Recognising modifiable and non-modifiable paediatric causative factors can aid in identifying children at an increased risk of IBD. The systematic review, presented by Dr Nisha Thacker (University of Newcastle, Australia), aimed to explore the relationship between dietary habits and environmental exposure and paediatric IBD diagnosis [1]. Out of the 4,763 studies examined, the researchers analysed 35 observational studies that included 461,490 participants.

The study found a higher likelihood of paediatric IBD diagnosis among individuals who were exposed to antibiotics in early childhood (OR 4.54; 95% CI 1.47–14.02; P=0.009), those who had 1-4 antibiotic courses (OR 2.55; 95% CI 1.79–3.65; P≤0.001), and those who had >4 antibiotic courses during childhood (OR 3.46; 95% CI 2.14–5.60; P≤0.001).

Additional factors, including high socioeconomic status (OR 2.55; 95% CI 1.40–4.63; P=0.002) and urban living (OR 1.70; 95% CI 0.96–3.00; P=0.067), significantly increased the chances of paediatric IBD.

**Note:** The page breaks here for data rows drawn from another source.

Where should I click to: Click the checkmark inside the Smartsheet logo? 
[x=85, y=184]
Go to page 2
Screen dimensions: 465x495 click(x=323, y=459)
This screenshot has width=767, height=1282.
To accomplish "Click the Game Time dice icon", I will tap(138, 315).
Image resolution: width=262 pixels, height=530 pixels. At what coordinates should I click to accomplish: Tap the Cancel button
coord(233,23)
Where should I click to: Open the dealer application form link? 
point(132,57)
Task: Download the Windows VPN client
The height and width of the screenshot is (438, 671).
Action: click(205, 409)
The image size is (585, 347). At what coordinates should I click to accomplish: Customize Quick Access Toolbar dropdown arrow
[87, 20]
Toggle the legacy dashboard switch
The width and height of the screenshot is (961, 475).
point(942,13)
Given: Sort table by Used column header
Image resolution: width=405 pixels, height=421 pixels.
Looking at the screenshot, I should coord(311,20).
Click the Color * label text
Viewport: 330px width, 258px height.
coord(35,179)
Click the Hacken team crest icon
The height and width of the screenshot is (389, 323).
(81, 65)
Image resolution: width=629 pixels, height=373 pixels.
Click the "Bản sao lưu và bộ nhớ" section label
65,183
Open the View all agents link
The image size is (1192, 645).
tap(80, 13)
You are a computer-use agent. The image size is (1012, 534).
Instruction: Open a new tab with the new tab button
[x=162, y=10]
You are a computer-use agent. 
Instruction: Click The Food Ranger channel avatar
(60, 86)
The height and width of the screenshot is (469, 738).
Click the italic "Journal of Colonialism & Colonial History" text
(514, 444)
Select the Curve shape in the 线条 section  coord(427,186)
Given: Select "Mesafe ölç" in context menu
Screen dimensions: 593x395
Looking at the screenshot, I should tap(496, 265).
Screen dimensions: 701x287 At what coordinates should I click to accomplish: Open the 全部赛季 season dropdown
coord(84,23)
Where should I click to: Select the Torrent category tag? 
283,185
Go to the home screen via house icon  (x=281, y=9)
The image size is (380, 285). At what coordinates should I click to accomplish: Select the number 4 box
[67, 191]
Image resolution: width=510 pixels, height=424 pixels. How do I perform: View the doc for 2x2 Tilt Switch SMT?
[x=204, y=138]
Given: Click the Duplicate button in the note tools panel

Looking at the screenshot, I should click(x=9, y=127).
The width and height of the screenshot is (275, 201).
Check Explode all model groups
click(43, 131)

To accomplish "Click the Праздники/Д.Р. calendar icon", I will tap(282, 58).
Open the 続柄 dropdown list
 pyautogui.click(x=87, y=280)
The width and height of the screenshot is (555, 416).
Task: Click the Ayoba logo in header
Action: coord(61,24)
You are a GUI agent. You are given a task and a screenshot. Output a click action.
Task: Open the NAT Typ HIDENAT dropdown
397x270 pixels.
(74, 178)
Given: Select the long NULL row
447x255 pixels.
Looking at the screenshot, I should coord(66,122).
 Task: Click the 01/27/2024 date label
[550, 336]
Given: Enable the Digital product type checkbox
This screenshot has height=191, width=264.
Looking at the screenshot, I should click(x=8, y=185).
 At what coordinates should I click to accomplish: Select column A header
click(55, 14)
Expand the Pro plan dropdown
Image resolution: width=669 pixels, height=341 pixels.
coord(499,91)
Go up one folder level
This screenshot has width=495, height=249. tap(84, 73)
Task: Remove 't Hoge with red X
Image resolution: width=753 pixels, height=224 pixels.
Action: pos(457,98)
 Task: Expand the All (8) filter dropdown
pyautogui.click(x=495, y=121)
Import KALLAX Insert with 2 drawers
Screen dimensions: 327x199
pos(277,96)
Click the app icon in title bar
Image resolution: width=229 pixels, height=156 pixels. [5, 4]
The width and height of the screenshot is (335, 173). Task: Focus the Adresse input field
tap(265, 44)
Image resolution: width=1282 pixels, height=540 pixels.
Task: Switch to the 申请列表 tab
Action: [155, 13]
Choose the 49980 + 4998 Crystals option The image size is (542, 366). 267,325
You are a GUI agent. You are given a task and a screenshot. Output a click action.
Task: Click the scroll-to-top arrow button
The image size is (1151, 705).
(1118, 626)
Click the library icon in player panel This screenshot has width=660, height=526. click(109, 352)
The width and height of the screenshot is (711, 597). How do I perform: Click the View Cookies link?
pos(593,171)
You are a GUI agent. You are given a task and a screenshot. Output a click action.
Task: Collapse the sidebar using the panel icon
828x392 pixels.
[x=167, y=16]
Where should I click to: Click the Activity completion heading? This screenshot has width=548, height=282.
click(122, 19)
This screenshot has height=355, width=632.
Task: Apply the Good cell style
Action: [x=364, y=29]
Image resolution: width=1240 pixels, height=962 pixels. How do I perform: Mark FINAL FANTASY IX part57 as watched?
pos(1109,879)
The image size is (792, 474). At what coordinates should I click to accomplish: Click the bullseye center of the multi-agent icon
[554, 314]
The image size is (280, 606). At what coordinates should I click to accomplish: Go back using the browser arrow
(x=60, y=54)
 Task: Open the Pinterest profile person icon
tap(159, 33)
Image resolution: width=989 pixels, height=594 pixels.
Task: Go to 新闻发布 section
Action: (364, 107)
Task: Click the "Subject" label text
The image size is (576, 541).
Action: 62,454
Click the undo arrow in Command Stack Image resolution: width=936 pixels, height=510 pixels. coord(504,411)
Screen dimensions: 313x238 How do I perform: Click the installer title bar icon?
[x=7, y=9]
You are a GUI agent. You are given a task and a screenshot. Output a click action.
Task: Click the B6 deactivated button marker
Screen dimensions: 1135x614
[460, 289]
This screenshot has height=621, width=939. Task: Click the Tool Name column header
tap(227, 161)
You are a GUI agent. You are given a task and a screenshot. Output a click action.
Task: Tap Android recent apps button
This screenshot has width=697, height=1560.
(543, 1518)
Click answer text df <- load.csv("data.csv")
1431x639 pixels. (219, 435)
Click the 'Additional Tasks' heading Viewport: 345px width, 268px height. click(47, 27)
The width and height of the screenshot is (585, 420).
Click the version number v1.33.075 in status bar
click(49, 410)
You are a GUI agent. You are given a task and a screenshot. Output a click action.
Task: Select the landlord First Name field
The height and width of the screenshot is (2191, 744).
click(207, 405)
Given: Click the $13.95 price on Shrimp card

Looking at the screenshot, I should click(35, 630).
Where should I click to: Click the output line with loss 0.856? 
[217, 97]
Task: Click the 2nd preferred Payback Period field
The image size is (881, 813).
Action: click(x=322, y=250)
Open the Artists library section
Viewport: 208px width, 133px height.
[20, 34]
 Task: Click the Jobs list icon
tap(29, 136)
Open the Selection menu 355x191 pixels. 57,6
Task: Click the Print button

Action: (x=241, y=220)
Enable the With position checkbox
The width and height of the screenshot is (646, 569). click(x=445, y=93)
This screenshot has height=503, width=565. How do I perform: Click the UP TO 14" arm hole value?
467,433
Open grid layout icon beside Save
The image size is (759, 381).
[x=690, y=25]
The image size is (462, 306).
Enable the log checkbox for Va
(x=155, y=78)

Dietary patterns also played a significant role. Regular or high vegetable intake was associated with a lower risk of paediatric IBD (OR 0.47; 95% CI 0.2–1.06; P=0.067), whereas regular intake of sugary beverages and candies conferred a higher risk (OR 2.02; 95% CI 1.06–3.85; P=0.033).

In conclusion, the understanding of paediatric IBD risk factors is evolving. It is becoming increasingly evident that early-life environmental and dietary exposures significantly influence these risks. Prevention strategies should be comprehensive, considering antibiotic use, dietary habits, lifestyle factors, and microbiome health. Continuous research is needed to refine research and aid in the development of more effective strategies to prevent paediatric IBD.

  1. Thacker N, et al. Antibiotics, urban environment and western diet pattern increase risk of paediatric inflammatory bowel disease: a meta-analysis. Lecture 350, DDW 2023, 6–9 May, Chicago, IL, USA.